Among the speakers is Peter Young, CEO of Triangle-based Alphavax, which has drawn about $40 million in combined grant and venture backing for its innovative approach to making safer, more effective vaccines. Alpahvax is only one of several RTP-based companies focused on vaccine research. Merix, which landed $40 million in one of last-year’s standout venture rounds, is working on a vaccine technology it hopes may be effective against a broad range of cancers.
Safer, better, more expensive vaccines
Alphavax, which has received considerable support for its advanced vaccine research from the U.S. Army, is just about ready to start Phase I clinical trials of its HIV vaccine.
“This is a medical arena poised to explode,” Young tells Local Tech Wire. “But there are social and policy issues associated with vaccines, and that’s some of what I’ll discuss at the meeting. Society assigns a risk-benefit analysis to vaccines versus drugs.”
Young says while on the one hand, vaccines can keep you from getting ill in the first place, on the other, there are safety issues with vaccines that use killed or weakened viruses. They have a low level of serious side effects. Some people who aren’t sick, get sick from those vaccines.
“New technologies such as the one we’re working on should address that to deliver both better safety and better efficacy,” he says.
They won’t be as cheap as current vaccines, though.
“Most of the vaccines out there have been around so long, they’re taken for granted,” Young says. “Polio vaccine costs pennies. Compared to drugs, a $350 billion a year industry, the vaccine business is tiny, only $6 million to $10 million a year.
“But the new vaccines will cost more than pennies a dose, and they should. My model is bread. You don’t ask yourself how much a manufacturer is making on a loaf of bread.”
He says people will have to think of the vaccines in terms of research costs now, not 25 years ago. But, if the vaccines keep you from getting potentially deadly diseases with a minimum of worry about side effects, they’ll be worth it, Young says.
The market for newer vaccines could expand to $100 million a year if the technologies work as hoped, he says.
Alphavax creates its vaccines by using a modified horse virus to deliver a gene the researchers believe will interact well with the immune system to provoke a strong response and injects that rather than weak or dead viruses. So far, Young says, in animal studies the experimental method has not caused any serious side effects.
The company, founded in 1997, licenses its technology from the University of North Carolina at Chapel Hill. It did its first corporate deal with giant drug-maker Wyeth in 1998 and still works with the company. It is preparing an HIV vaccine it hopes the U.S. Food and Drug Administration will approve for clinical trials soon. Alphavax has other projects working on vaccines for infectious diseases for the Army. It will also test the technique to create a vaccine for prostrate cancer.
If successful, the technique could be used on a variety of diseases.
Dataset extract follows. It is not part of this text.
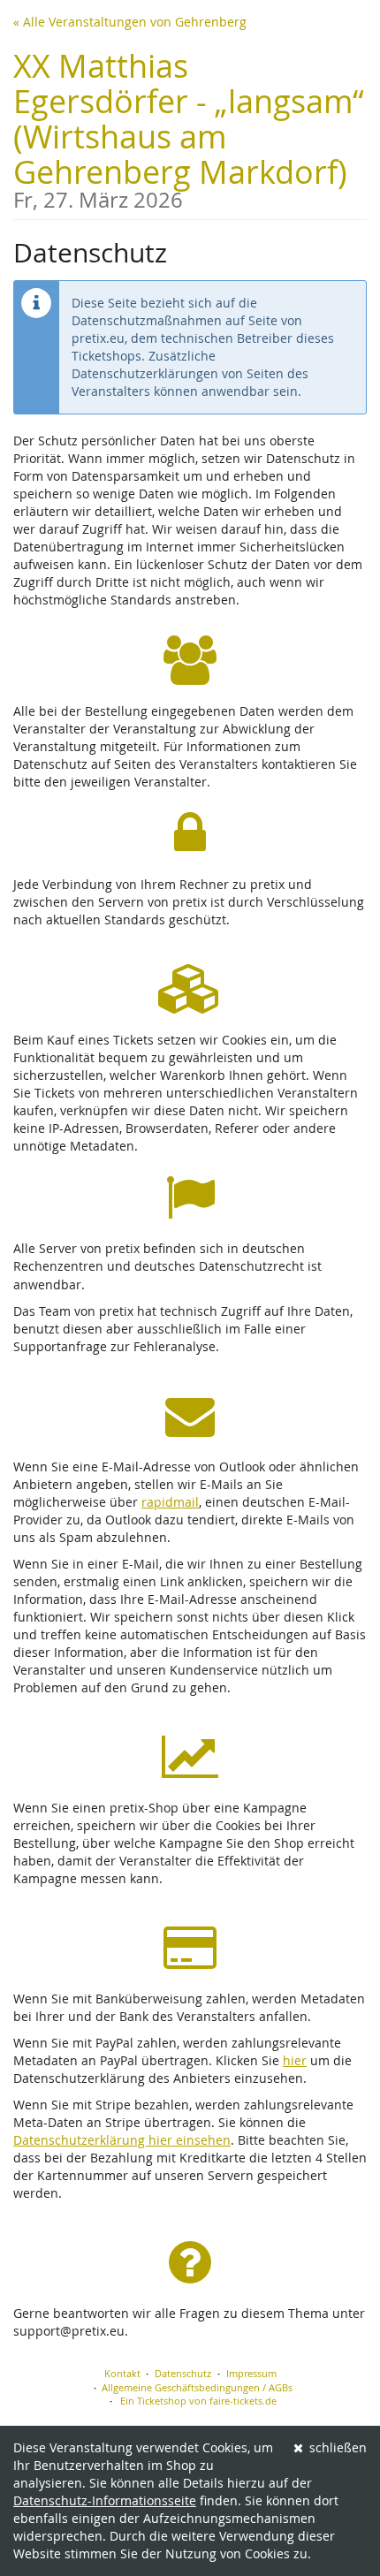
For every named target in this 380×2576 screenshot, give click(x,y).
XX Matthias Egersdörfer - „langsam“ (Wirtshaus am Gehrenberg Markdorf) (188, 127)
Young notes that other companies are already doing clinical trials on vaccines using similar techniques.
The May 8 seminar on vaccine science will include: fundamental concepts in vaccine research; infectious disease transmission and preventive strategies; the role of vaccines in national defense; and the market and social forces influencing vaccine development; and public impact of media coverage of vaccine research.
Other Speakers include:
- Myron S. Cohen, M.D., director of the University of North Carolina at Chapel Hill division of infectious disease.
- Barton F. Haynes, M.D., director of the Duke University Human Vaccine Institute.
- Samuel Katz, M.D., Duke professor who helped develop the measles vaccine in use today among other vaccine discoveries, and recently received the Sabin Gold Medal award for his leadership in the field of vaccinology.
- Jim Kirkpatrick, M.D., bioterrorism coordinator and chief of the office of public health preparedness and response in NC.
- David Ropeik, director of communication at the Harvard Center for Risk Analysis.